# WRITTEN PROBLEM
How many lines of the data below contain the string "Where"? Case matters. Reply with the number alone.

# RECORDS SHOWN
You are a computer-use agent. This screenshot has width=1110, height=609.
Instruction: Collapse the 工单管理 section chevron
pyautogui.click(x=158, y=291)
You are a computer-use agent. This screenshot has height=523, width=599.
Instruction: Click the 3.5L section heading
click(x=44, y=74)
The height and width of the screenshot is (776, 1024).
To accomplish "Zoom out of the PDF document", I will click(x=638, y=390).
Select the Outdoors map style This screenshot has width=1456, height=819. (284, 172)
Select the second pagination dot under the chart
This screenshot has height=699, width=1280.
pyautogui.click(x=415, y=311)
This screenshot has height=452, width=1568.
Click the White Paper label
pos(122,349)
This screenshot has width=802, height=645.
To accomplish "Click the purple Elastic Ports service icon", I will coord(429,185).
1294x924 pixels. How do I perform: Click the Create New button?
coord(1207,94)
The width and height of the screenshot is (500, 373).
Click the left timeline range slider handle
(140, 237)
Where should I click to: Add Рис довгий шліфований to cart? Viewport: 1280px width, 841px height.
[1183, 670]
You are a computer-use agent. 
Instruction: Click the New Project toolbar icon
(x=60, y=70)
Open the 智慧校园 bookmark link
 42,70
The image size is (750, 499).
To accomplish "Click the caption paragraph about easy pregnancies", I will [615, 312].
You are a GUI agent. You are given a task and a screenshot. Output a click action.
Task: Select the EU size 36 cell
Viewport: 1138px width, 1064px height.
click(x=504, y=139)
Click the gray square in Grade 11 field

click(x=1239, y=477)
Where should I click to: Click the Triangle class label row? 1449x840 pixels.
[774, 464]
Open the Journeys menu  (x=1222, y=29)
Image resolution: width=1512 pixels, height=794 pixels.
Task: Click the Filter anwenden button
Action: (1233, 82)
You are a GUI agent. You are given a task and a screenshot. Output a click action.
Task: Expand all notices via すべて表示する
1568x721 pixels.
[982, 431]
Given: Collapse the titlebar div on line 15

# CORRECT RESPONSE
2